For the last three years, my husband and I have called St. Louis home. He teaches at Kenrick-Glennon Seminary, our families are here and we’ve made a lot of friends who have welcomed us in and treated us like family.

In recent years, one of those families, along with another we befriended at a previous place of employment,  have both gone through tremendous difficulties as the prices of critical medical treatments have skyrocketed. One family has a son with Type 1 diabetes; the other has a daughter with allergy problems. Both families have had to revamp their budgets — in the first case, simply to keep their child alive, and in the second to forestall possible worst-case scenarios.

None of this is a surprise when Big Pharma has put profits ahead of people for decades. Even recent news that some weight-loss treatments may become more affordable can’t hide how expensive medicine is in America.

For example, the EpiPen that cost $100 in 2007 was over $600 in 2017, and prices continue to rise. Weight loss drug Ozempic went from roughly $675 in 2017 to almost $1,000 today — with a 50% reduction if you can pay in cash. Insulin costs have nearly tripled since the early 2000s. Even common antibiotics and asthma inhalers now come with shocking price tags.

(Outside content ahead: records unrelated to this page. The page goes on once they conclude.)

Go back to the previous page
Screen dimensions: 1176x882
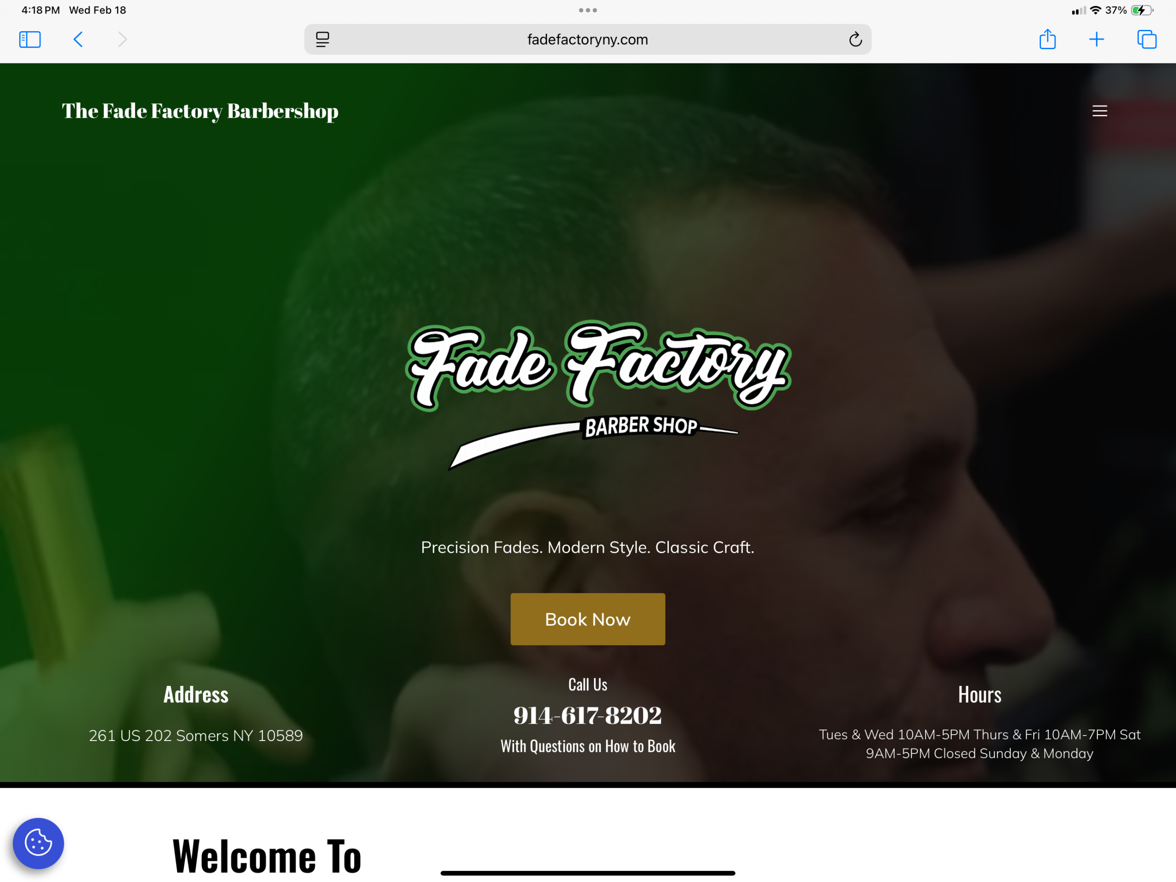coord(78,39)
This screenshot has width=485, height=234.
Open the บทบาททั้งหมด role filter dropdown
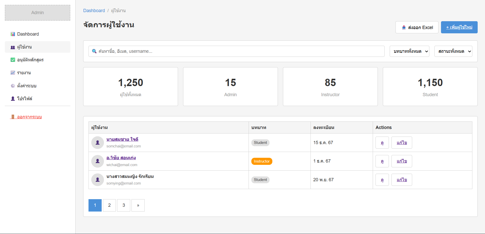[409, 51]
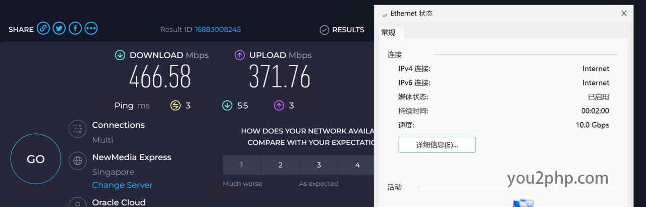Image resolution: width=646 pixels, height=207 pixels.
Task: Click the Connections multi icon
Action: click(x=78, y=129)
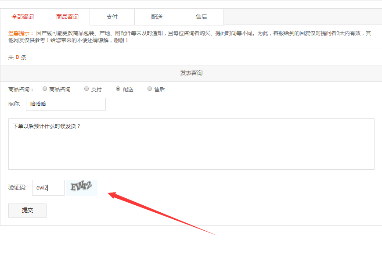This screenshot has width=382, height=268.
Task: Select the 售后 tab at top
Action: [202, 17]
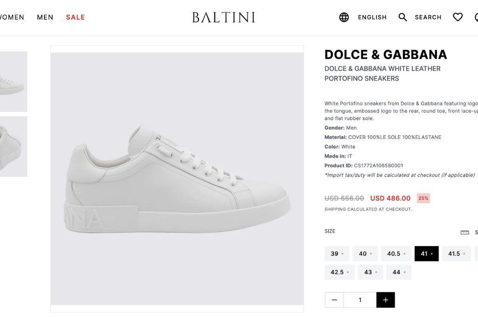Screen dimensions: 478x317
Task: Click the SEARCH text link
Action: (428, 17)
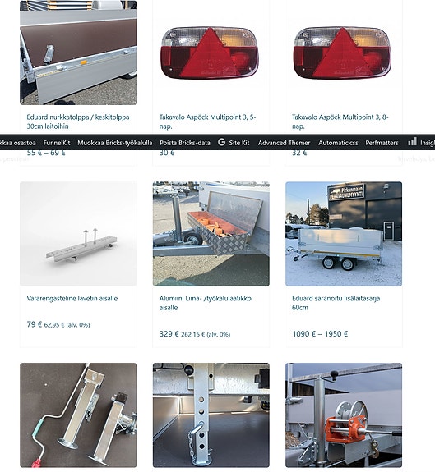Open Eduard nurkkatolppa / keskitolppa product link
Viewport: 435px width, 472px height.
pos(78,121)
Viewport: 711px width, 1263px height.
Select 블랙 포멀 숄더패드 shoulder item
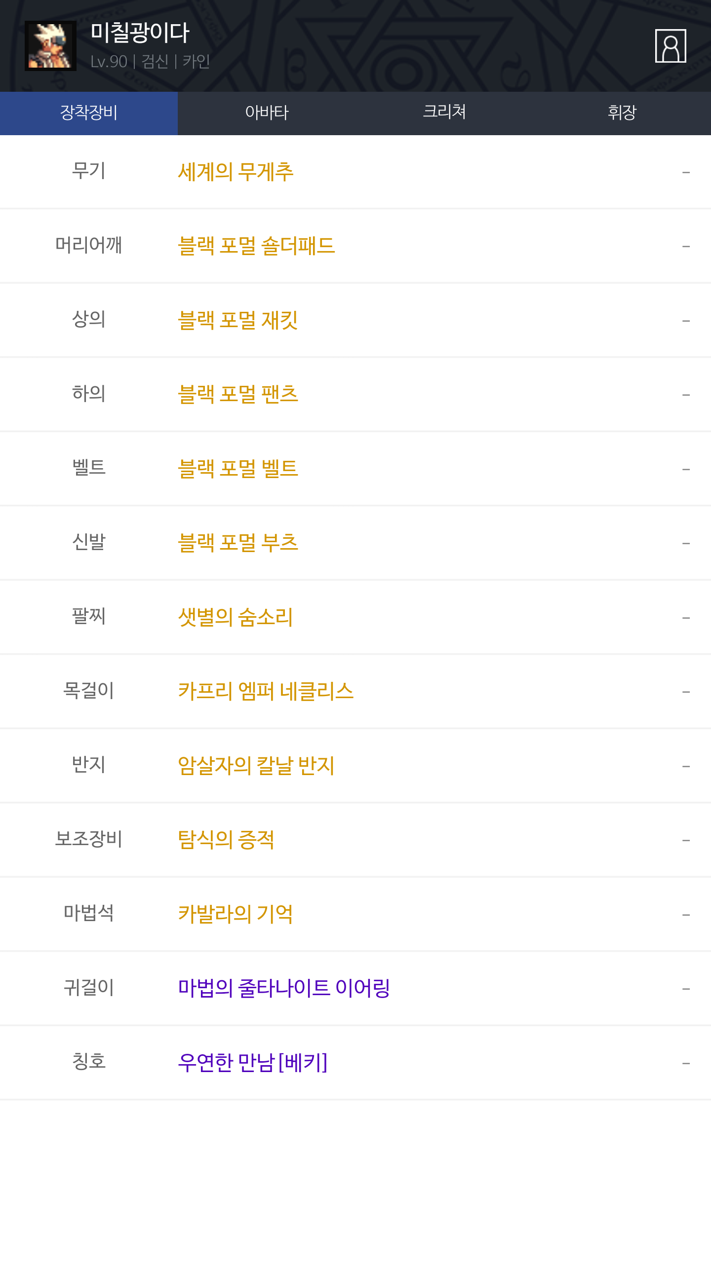[x=256, y=246]
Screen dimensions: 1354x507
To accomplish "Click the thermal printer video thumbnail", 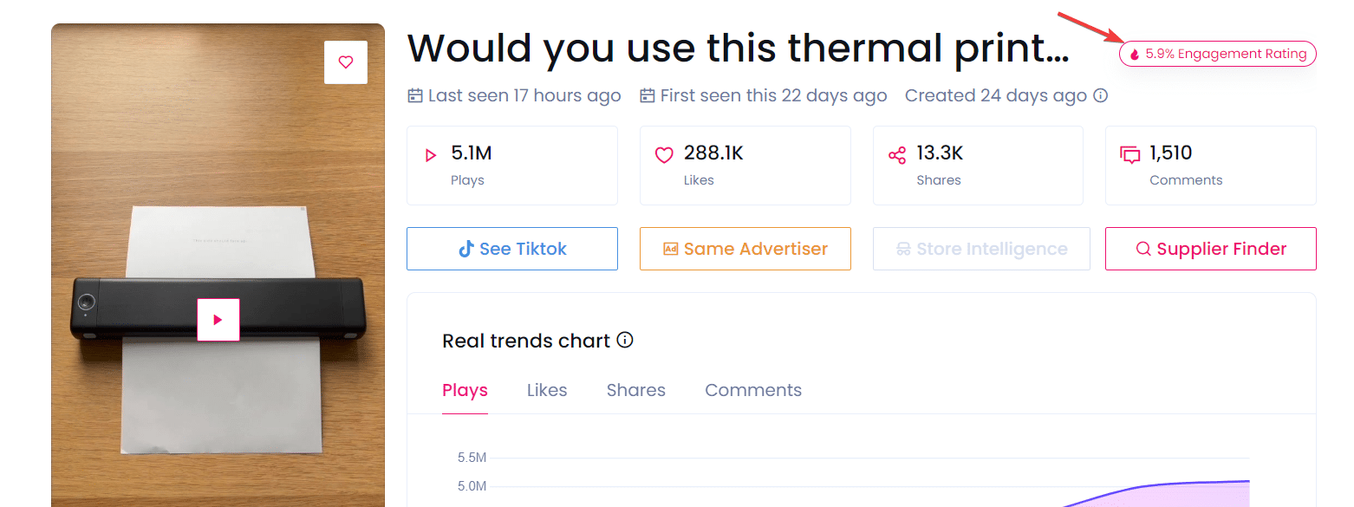I will (x=218, y=320).
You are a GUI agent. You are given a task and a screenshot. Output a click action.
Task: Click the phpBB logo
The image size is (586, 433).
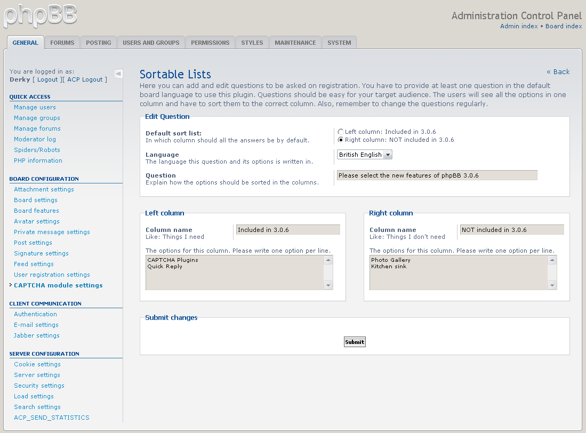pos(41,16)
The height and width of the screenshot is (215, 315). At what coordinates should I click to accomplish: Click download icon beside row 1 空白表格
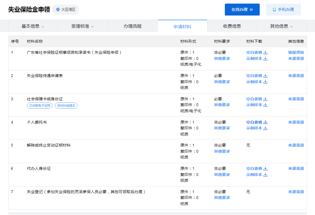click(265, 53)
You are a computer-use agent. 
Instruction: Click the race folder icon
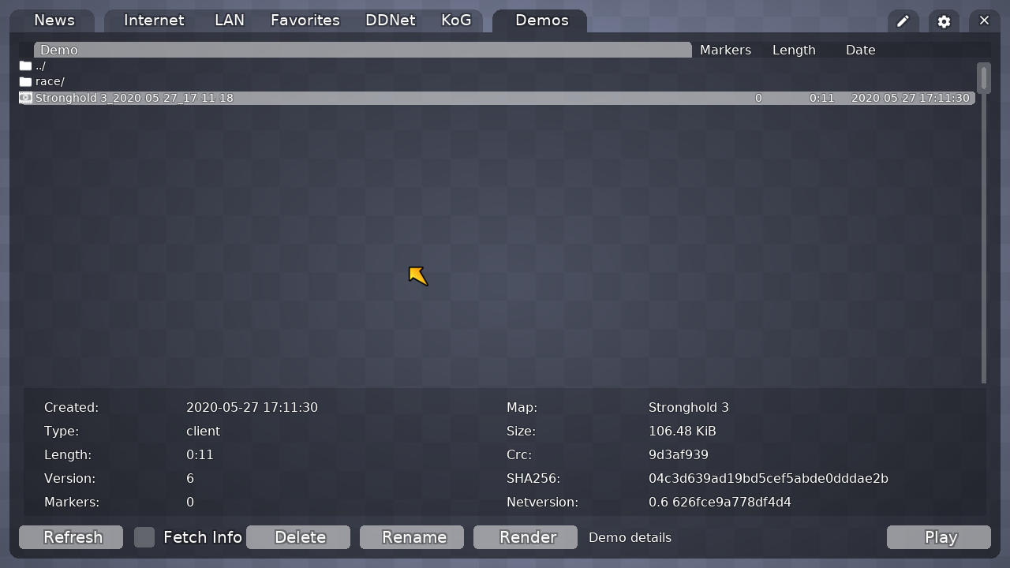click(x=25, y=82)
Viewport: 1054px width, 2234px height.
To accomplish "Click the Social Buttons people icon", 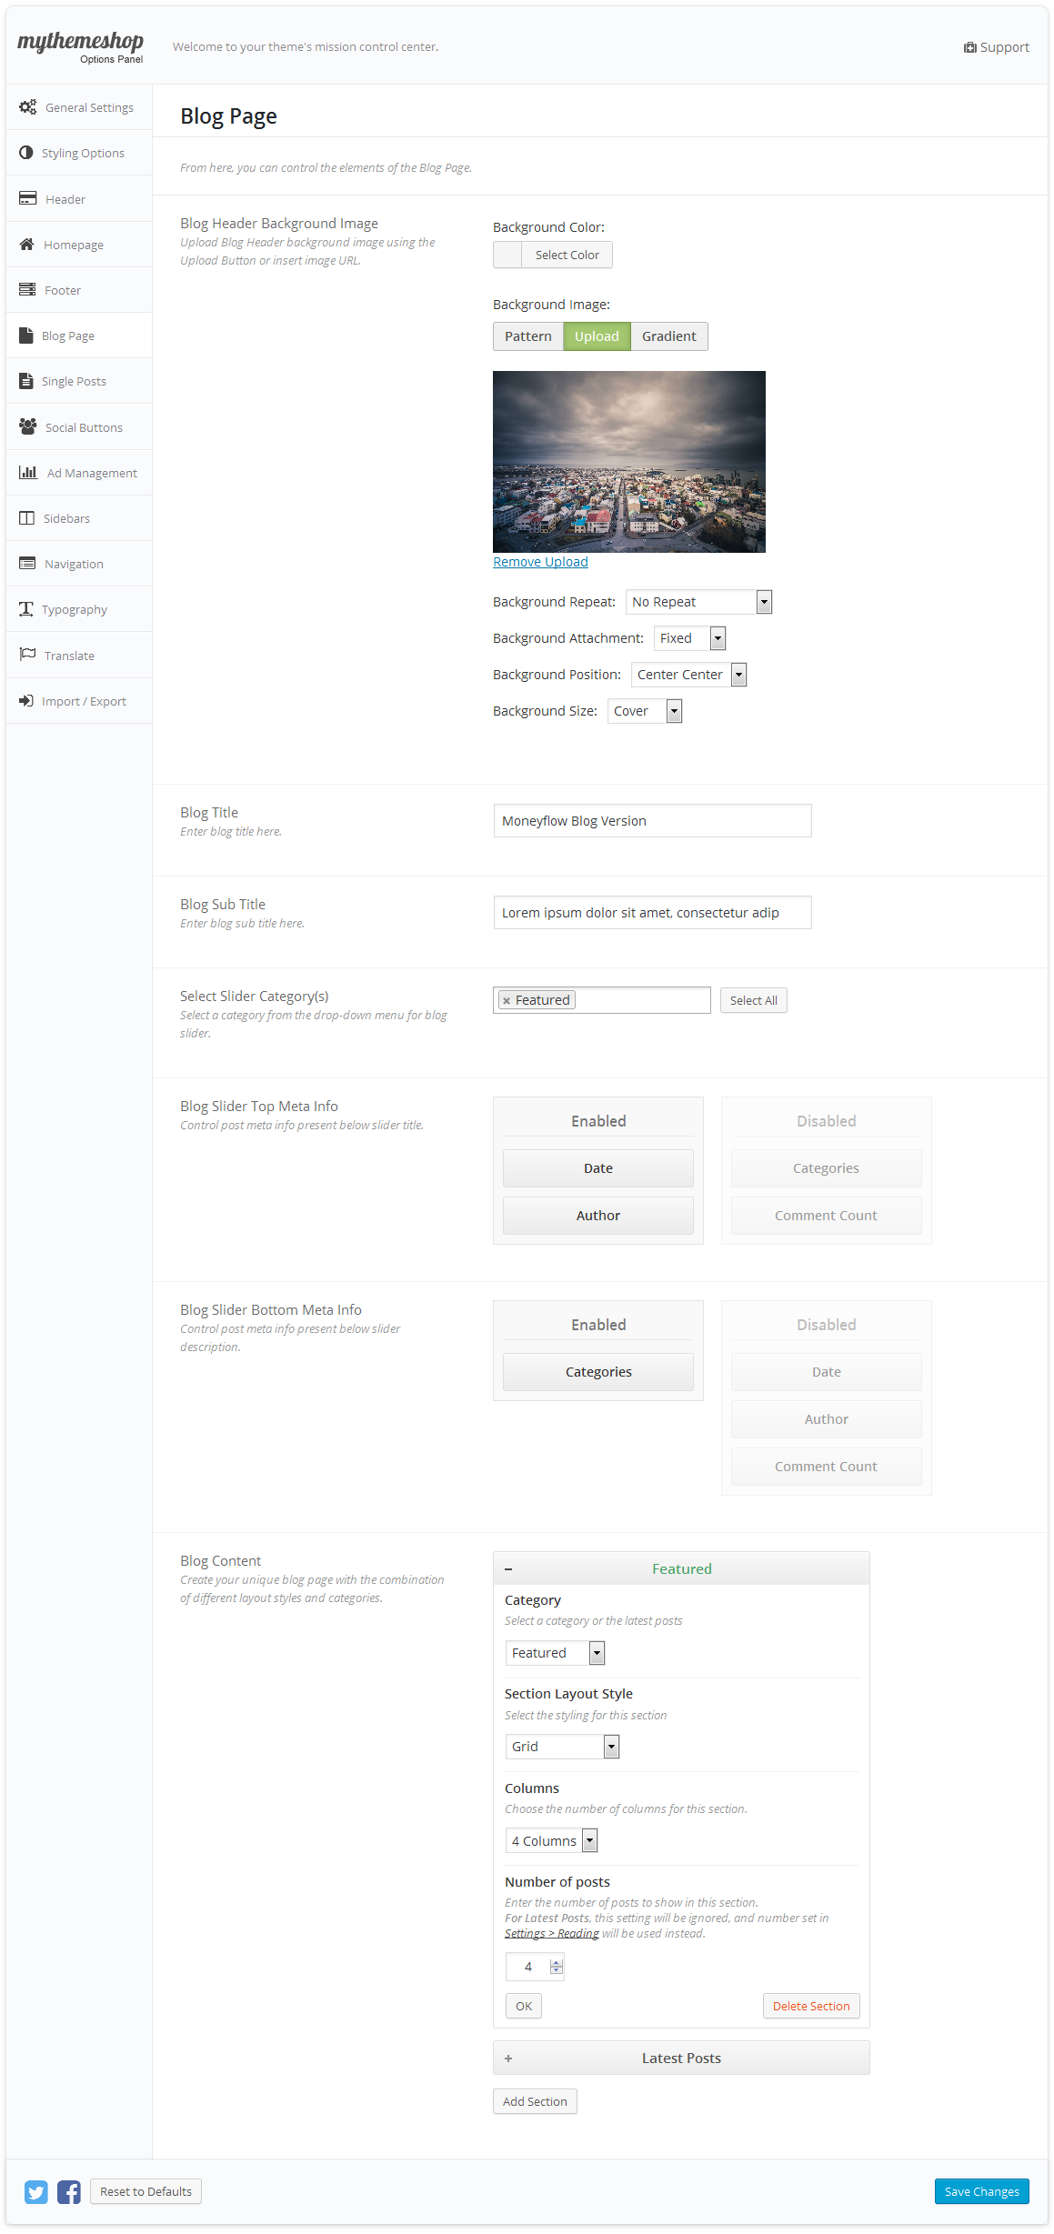I will (x=28, y=426).
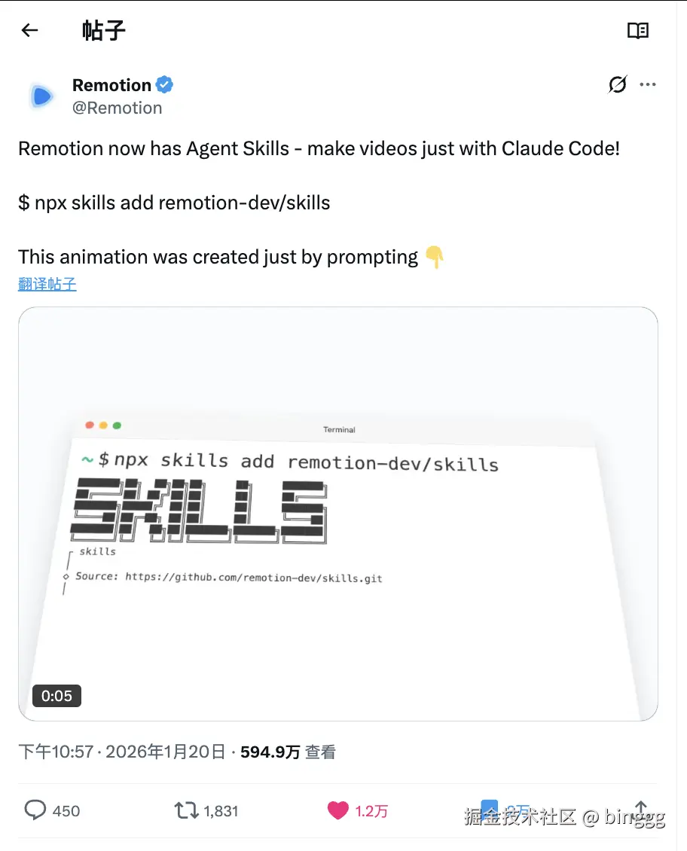Open Remotion profile avatar
The image size is (687, 851).
(x=41, y=96)
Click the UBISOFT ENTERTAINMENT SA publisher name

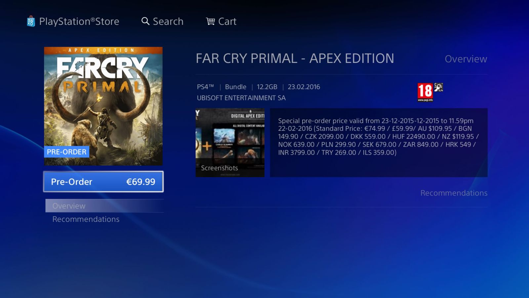tap(241, 98)
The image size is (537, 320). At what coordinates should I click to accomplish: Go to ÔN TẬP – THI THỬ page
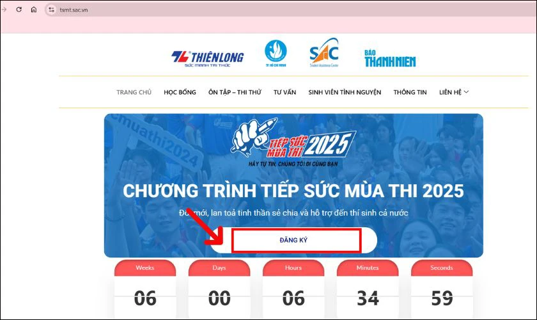pos(235,92)
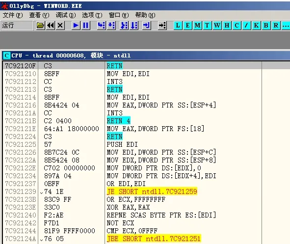Click the Step Over toolbar icon
Image resolution: width=290 pixels, height=244 pixels.
(111, 26)
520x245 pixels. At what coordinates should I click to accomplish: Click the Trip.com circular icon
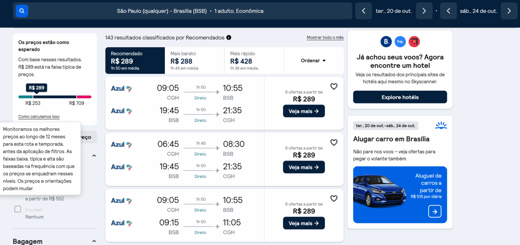click(x=400, y=41)
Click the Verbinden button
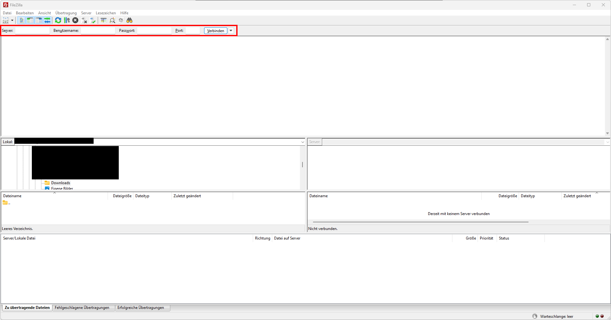Image resolution: width=611 pixels, height=320 pixels. coord(216,31)
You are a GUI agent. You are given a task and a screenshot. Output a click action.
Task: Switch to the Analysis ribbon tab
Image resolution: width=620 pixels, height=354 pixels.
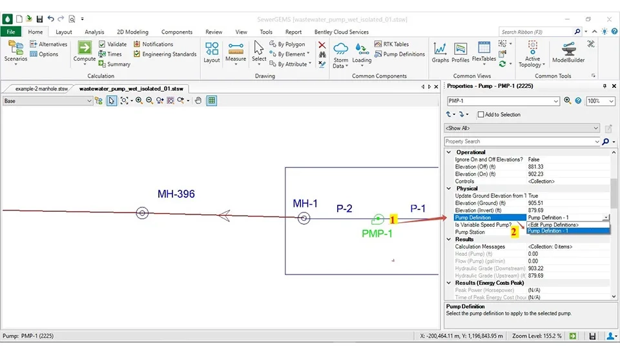coord(94,32)
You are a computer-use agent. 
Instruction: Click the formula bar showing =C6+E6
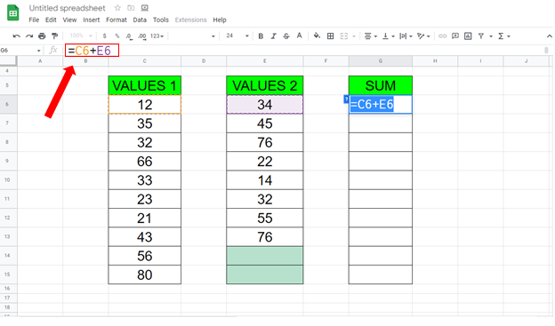pos(92,51)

EpiPens, insulin and many other critical drugs and medications are not optional for families. They are everyday essentials for quality of life and even to just stay alive.

Our friends whose child experiences anaphylaxis from contact with certain allergens need her to have an EpiPen 24/7. At current prices, their family budget revolves around the cost of these life-saving devices.

For the friends whose child has Type 1 diabetes, every refill of insulin means cutting corners — cheaper meals, waiting for car repairs and reducing holiday spending even if it impacts family traditions.

I understand that pharmaceutical companies need to make a profit. Research and development takes time, expertise and risk, and companies have to somehow incentivize those who make it all happen.

But the profit motive goes too far when it comes at the expense of human life.

With most things that we buy, like gas, groceries, and clothes, there are plenty of options for people with different levels of income and desires. The same isn’t true for pharmaceutical companies that provide critical and rare medications. My friends have to pay what the company decides, unless their insurance company can somehow negotiate the price down.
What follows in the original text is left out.